Aside from one's long-term views on the U.S. housing market, the new and relatively untested nature of the ABS CDS market has some wondering whether investors will agree as to who owes what - along with when and how. While many strides are being made toward further standardization for the trades and their documentation, new types of players in the sector and the specter of counterparty risk are two often-voiced concerns. What's more, a case on appeal to the United States Court of Appeals for the Second Circuit could call into question whether the contracts actually stand up in court.

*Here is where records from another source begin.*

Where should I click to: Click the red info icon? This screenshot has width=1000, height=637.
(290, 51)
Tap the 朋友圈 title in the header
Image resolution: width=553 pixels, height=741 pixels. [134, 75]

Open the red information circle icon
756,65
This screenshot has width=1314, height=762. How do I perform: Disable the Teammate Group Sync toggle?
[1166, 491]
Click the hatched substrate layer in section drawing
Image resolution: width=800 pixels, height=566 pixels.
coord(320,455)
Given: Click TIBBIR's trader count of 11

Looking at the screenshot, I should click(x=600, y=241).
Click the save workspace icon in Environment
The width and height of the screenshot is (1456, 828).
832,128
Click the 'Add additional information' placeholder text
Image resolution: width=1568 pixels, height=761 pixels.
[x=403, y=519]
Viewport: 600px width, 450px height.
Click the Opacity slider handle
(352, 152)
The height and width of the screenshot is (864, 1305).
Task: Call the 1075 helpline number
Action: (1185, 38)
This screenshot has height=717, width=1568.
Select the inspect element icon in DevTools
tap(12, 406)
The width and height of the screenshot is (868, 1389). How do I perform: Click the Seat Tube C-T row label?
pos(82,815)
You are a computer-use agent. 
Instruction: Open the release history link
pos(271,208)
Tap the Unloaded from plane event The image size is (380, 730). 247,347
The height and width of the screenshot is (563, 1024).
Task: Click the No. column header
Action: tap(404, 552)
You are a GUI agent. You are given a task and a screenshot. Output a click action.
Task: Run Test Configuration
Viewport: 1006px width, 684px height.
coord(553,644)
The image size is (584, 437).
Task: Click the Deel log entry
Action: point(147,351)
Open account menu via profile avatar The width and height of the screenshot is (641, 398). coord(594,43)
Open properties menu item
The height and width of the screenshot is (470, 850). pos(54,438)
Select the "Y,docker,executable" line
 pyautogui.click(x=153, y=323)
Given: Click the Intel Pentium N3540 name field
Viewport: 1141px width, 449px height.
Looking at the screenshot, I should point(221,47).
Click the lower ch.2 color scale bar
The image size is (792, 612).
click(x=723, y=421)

Market players emphasize maintaining stability and confidence in the burgeoning ABS CDS sector is in the best interest of everyone involved. The increasingly poor performance of the bonds referenced in many of the trades, however, has definitely drawn new participants to this complex sector, many of which are hedge funds. The ability for subprime mortgage borrowers to pay their monthly mortgage payments is crumbling in some cases, amid slowing home price appreciation and looser underwriting standards. Mortgages originated in 2005 and 2006 - the two most widely referenced vintages in ABS CDS contracts - are expected to bear the brunt of poor conditions (see article on page 1).

Counterparty risk

The ongoing two-way aspects of ABS CDS trades, according to industry experts, causes more of an emphasis on so-called counterparty risk - or the chance that one of the parties will either renege on, or dispute, their side of the contract. Under the increasingly popular pay-as-you-go (PAUG) CDS format, protection buyers and sellers exchange payments throughout the life of the contract - which generally has a matched maturity to the life of the underlying reference obligation. Also, in contrast to the corporate CDS market, protection buyers make a premium payment on the contract to the seller monthly, as opposed to quarterly.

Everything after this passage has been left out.